Tesla y sus editores (y III): Thomas Commerford Martin

1 Ago

Resulta imposible minimizar lo que supuso la irrupción de la electricidad en la segunda mitad del siglo XIX. Si hemos de buscar alguna comparación que nos pueda ser útil, tal vez tengamos que referirnos a lo que vivimos hoy en día con la rápida evolución de la informática y las redes sociales. Si vemos la expectación que despierta un Steve Jobs cada vez que comparece ante la prensa, incluso cuando no ofrece novedades significativas (una mínima actualización sobre un producto ya asistente), tendremos una pista.

Sí, la electricidad, y todos los que se dedicaban a ella, se convirtieron en pasto del interés popular. Bastaba añadir el adjetivo “eléctrico” a un sustantivo para dotarle de un contenido especial, algo parecido a lo que sucede ahora con términos como “virtual” o, en el colmo de la modernez, “cuántico”. Y así, no debe de extrañarnos que, en un entorno en el que se mezclaban los genios con los charlatanes, todos ellos con la figura reinante de Edison como la referencia última, el gran padre de la tecnología que traería la revolución al mundo, no faltaran los personajes que venían a ejercer en el mundo de la tecnología el mismo papel que los managers de los grupos de rock. Y si había uno que decidía quién ascendía y quién no, ése era Thomas Commerford Martin.

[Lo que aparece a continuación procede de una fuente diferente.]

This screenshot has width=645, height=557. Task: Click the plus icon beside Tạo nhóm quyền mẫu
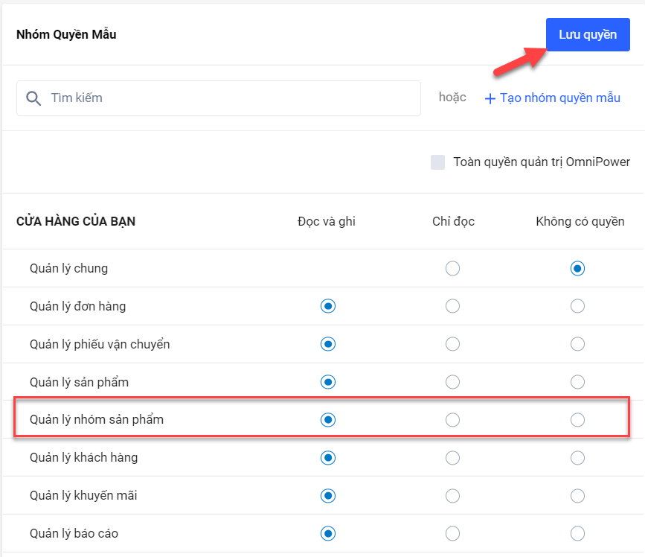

T.C. Martin (como era más conocido por todos) era un británico que había trabajado para Edison en los años en los que éste consiguió sus primeros éxitos con la electricidad. Suyas fueron algunas de las primeras publicaciones que dieron publicidad a los avances del Mago de Menlo Park, y pronto se dio cuenta de que lo suyo era el mundo editorial y el marketing. Martin tenía un olfato especial para descubrir los valores que aún permanecían desconocidos por el gran público, y que sabía que tenían potencial para terminar haciendo algo verdaderamente importante. Por eso, cuando conoció a un joven llamado Nikola Tesla, que recién empezaba a levantar cabeza tras su encontronazo con Edison, y tuvo conocimiento de sus revolucionarias ideas para la generación y transmisión de electricidad, orquestó una meticulosa campaña que atravesó diferentes fases hasta llegar a la apoteósica lectura ante la AIEE (Instituto Americano de Ingenieros Eléctricos, en sus siglas en inglés) del 15 de mayo de 1888, en la que los nombres más importantes de la investigación y la naciente industria eléctrica descubrieron a Tesla.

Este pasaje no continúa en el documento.